On Dance Club Play chart, since renamed the Dance Club Songs chart, dated December 14, 2002, "The Wreckoning" debuted at number 43, receiving the designation of "Hot Shot Debut" for that week. In its twelfth week on the tally, on the chart dated March 1, 2003, the song rose one spot to number one on the chart, becoming the duo's first of two singles to top the chart. The song was later ranked the sixth most-successful Dance Club Songs chart entry of 2003; Boomkat was also ranked one of the ten most-successful artists on that chart, with two number ones: "The Wreckoning" and follow-up "What U Do 2 Me". The single also entered multiple Billboard single sales charts, peaking at number nine on the Hot 100 Singles Sales chart and number 34 on the Hot R&B/Hip-Hop Singles Sales chart.

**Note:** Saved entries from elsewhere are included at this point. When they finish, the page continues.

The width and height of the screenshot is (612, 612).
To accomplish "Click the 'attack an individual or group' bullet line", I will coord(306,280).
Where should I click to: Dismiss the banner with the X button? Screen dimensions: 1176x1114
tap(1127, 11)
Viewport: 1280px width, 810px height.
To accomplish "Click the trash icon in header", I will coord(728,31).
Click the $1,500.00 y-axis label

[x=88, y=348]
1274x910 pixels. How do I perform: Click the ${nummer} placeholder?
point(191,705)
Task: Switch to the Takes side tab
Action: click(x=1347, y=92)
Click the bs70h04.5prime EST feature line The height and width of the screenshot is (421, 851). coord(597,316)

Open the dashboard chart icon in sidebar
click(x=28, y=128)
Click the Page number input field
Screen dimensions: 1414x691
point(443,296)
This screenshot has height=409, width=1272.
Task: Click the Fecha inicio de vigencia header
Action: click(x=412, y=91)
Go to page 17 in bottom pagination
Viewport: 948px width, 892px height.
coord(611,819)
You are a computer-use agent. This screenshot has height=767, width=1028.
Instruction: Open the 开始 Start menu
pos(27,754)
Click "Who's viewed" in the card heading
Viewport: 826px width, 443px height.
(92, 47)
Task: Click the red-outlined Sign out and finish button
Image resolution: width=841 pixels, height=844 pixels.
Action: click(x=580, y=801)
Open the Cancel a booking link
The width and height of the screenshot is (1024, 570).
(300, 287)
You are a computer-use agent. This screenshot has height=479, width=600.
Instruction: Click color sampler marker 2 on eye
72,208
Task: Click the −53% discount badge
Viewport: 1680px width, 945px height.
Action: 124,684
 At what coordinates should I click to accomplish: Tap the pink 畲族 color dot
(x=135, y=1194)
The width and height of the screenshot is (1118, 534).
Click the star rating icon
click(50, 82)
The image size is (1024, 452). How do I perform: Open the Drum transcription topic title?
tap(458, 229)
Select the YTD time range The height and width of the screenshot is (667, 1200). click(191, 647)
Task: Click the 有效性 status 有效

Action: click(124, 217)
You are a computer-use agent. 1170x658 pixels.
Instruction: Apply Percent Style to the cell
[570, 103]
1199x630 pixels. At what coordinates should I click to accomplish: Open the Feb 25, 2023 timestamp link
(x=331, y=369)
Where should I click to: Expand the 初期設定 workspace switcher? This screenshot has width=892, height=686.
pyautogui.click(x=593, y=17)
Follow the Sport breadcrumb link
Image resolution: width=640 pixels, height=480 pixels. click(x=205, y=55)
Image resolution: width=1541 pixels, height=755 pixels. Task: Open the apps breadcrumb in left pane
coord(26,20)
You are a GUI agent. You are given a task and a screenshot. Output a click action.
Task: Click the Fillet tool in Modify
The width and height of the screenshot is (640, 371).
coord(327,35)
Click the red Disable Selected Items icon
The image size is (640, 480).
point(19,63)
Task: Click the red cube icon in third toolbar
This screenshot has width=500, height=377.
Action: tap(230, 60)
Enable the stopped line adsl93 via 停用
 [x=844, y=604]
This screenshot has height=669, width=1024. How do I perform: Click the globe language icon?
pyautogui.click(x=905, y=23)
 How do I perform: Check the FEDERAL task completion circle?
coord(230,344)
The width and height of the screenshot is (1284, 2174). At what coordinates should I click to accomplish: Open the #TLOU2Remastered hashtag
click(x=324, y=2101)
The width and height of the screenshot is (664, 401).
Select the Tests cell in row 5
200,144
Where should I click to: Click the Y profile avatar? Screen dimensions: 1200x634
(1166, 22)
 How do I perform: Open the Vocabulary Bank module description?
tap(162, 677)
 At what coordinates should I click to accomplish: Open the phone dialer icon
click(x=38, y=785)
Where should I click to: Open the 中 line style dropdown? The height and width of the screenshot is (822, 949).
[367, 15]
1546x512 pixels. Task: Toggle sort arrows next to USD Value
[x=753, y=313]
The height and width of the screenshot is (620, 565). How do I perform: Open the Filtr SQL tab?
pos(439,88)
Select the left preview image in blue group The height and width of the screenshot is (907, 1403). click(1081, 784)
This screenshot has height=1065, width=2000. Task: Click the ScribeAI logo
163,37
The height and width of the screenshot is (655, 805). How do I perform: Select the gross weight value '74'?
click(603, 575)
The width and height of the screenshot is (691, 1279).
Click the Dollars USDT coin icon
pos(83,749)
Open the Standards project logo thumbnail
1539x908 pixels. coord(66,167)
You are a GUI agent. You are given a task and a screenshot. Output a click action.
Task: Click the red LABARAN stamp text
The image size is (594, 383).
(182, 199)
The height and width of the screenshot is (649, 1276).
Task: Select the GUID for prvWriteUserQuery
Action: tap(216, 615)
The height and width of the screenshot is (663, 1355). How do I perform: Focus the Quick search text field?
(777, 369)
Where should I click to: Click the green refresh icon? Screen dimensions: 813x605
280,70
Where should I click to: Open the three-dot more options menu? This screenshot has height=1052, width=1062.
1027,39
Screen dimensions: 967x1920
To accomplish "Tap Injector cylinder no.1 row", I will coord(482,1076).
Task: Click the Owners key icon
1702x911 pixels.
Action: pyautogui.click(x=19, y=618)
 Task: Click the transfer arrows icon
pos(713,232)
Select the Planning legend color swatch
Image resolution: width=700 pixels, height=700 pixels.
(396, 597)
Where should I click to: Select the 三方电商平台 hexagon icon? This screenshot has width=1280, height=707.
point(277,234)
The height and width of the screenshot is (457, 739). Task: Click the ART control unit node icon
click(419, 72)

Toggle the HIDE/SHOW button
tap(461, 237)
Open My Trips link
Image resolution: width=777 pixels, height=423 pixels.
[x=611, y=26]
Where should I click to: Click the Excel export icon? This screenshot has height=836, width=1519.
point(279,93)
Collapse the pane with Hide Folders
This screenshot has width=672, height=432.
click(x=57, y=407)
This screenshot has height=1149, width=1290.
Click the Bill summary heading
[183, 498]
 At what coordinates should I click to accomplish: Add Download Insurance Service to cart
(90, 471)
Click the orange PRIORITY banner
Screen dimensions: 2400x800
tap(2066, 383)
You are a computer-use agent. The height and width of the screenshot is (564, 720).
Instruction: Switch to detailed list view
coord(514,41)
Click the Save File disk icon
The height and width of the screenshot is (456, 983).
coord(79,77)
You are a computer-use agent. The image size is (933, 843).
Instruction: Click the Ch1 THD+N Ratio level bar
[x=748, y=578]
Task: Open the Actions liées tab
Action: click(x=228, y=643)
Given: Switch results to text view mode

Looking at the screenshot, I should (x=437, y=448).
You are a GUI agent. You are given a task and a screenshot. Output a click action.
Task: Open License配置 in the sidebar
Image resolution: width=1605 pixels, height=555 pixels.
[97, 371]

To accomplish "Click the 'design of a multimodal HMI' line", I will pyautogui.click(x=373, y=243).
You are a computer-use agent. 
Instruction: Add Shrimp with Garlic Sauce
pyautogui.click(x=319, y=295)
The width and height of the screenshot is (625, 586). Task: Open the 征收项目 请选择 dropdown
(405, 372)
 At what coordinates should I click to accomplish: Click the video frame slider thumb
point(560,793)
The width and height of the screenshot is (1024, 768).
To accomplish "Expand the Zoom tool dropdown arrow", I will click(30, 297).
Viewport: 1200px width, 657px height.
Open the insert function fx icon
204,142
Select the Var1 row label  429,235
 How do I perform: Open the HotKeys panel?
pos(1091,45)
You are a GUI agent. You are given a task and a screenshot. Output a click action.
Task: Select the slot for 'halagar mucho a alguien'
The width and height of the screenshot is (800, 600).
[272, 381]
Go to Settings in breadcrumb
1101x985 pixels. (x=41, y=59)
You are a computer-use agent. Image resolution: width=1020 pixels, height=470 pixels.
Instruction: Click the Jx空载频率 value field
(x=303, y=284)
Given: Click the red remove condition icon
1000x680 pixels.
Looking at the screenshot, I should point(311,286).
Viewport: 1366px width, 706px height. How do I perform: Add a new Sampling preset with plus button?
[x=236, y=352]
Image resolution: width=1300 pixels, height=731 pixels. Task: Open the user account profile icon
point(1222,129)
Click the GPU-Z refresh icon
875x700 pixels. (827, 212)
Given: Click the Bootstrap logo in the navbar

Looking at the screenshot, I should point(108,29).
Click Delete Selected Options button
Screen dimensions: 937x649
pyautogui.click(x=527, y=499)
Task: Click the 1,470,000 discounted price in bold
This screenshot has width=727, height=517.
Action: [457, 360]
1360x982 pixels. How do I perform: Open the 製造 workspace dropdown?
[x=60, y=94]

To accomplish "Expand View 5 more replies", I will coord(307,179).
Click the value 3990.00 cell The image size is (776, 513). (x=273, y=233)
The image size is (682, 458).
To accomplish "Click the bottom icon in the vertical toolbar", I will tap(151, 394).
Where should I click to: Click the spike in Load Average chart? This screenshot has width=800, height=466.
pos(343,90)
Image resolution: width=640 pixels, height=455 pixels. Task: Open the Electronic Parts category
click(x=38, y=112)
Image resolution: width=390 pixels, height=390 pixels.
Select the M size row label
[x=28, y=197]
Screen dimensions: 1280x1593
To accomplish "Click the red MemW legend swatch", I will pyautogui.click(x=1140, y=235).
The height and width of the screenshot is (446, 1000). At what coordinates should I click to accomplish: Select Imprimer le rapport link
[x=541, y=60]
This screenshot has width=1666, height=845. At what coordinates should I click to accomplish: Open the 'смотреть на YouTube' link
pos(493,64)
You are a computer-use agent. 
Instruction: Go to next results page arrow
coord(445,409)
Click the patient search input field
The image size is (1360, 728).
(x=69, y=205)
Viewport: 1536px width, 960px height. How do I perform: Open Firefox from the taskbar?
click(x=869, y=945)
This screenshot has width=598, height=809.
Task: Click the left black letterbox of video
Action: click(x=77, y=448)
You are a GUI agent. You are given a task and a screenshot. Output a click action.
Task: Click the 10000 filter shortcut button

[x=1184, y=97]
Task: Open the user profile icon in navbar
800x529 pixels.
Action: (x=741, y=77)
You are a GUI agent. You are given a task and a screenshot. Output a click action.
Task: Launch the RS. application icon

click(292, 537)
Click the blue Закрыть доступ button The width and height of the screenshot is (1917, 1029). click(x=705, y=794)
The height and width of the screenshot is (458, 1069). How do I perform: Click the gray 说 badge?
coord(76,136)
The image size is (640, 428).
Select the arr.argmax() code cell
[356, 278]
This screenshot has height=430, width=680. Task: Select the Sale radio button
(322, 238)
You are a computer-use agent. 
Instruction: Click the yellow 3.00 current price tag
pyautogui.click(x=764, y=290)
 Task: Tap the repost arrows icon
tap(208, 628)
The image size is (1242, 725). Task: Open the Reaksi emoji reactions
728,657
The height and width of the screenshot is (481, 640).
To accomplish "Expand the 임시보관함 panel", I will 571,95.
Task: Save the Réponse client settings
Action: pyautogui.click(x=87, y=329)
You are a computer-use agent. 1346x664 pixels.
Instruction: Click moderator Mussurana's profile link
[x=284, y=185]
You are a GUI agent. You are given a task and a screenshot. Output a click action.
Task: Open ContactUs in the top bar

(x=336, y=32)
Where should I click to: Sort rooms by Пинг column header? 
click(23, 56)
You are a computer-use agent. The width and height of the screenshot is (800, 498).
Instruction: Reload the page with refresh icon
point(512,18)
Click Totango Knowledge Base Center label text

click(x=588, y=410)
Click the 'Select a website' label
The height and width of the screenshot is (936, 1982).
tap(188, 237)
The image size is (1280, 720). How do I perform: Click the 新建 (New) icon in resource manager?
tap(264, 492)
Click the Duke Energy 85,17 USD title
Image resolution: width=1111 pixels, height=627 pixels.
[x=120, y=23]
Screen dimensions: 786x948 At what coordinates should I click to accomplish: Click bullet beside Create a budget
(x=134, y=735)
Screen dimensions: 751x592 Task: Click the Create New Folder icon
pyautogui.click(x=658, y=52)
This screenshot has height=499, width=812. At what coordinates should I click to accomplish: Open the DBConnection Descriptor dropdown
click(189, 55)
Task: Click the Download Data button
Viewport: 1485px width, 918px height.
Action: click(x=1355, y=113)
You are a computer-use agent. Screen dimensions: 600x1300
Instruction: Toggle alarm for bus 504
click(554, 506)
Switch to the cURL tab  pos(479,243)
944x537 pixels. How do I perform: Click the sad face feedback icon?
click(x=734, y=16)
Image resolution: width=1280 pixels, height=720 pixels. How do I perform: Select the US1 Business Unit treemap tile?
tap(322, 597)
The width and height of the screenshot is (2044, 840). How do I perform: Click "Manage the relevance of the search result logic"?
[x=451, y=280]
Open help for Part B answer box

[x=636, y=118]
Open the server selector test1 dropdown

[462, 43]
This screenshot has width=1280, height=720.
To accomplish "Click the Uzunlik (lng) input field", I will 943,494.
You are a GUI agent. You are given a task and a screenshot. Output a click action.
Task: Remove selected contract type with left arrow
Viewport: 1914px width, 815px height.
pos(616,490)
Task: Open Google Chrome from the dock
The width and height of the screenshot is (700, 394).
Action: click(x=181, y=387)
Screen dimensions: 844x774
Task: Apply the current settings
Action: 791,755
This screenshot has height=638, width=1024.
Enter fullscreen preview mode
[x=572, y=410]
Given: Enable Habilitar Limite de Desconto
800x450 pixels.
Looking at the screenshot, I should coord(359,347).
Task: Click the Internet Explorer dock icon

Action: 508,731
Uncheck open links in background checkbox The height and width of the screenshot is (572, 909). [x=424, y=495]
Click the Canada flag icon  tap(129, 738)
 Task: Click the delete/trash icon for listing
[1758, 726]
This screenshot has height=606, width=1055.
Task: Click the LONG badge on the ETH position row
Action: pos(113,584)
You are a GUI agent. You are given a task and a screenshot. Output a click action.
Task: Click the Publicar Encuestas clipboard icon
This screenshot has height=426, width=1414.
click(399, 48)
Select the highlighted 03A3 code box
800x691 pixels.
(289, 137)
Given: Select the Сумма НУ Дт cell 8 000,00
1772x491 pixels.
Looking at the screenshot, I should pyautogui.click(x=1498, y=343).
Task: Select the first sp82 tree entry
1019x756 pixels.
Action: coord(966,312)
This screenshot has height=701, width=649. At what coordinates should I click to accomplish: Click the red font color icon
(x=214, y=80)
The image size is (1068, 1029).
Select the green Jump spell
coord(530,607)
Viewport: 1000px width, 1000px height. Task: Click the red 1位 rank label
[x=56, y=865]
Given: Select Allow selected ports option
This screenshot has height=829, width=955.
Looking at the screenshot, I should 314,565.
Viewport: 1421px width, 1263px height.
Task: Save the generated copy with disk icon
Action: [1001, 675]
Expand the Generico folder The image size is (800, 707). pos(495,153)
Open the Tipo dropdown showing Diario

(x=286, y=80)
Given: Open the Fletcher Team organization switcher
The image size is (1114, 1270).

The single charted throughout Europe as well. On the UK Singles Chart, the song debuted and peaked at number 37 on the chart dated May 31, 2003, spending a total of one week in the top 40 and two weeks in the top 100.

==Music video==
A music video was also released to promote the song. Manning reflected that filming the video was what "made it (the realization of her dreams) official for" her. Speaking to Billboard, a Los Angeles radio station director credited the video with contributing to the song's popularity.

==Track listings==
American CD single
1. "The Wreckoning" – 3:20
2. "The Wreckoning" – 3:01

3-track single
1. "The Wreckoning" – 3:10
2. "Rockin' with the Best" – 4:48
3. "The Wreckoning" (Thunderpuss Club Mix) – 8:30

==Charts==

===Weekly charts===

Weekly chart performance for "The Wreckoning"
| Chart (2003) | Peak position |
|---|---|
| Australia (ARIA) | 16 |
| Austria (Ö3 Austria Top 40) | 46 |
| Germany (GfK) | 78 |
| Netherlands (Single Top 100) | 88 |
| New Zealand (Recorded Music NZ) | 13 |
| Sweden (Sverigetopplistan) | 25 |
| Switzerland (Schweizer Hitparade) | 40 |
| UK Singles (OCC) | 37 |
| US Billboard Hot 100 | 88 |
| US Pop Airplay (Billboard) | 25 |
| US Dance Club Songs (Billboard) | 1 |

===Year-end charts===

Year-end chart performance for "The Wreckoning"
| Chart (2003) | Position |
|---|---|
| US Dance Club Songs (Billboard) | 6 |

==See also==
- List of number-one dance singles of 2003 (U.S.)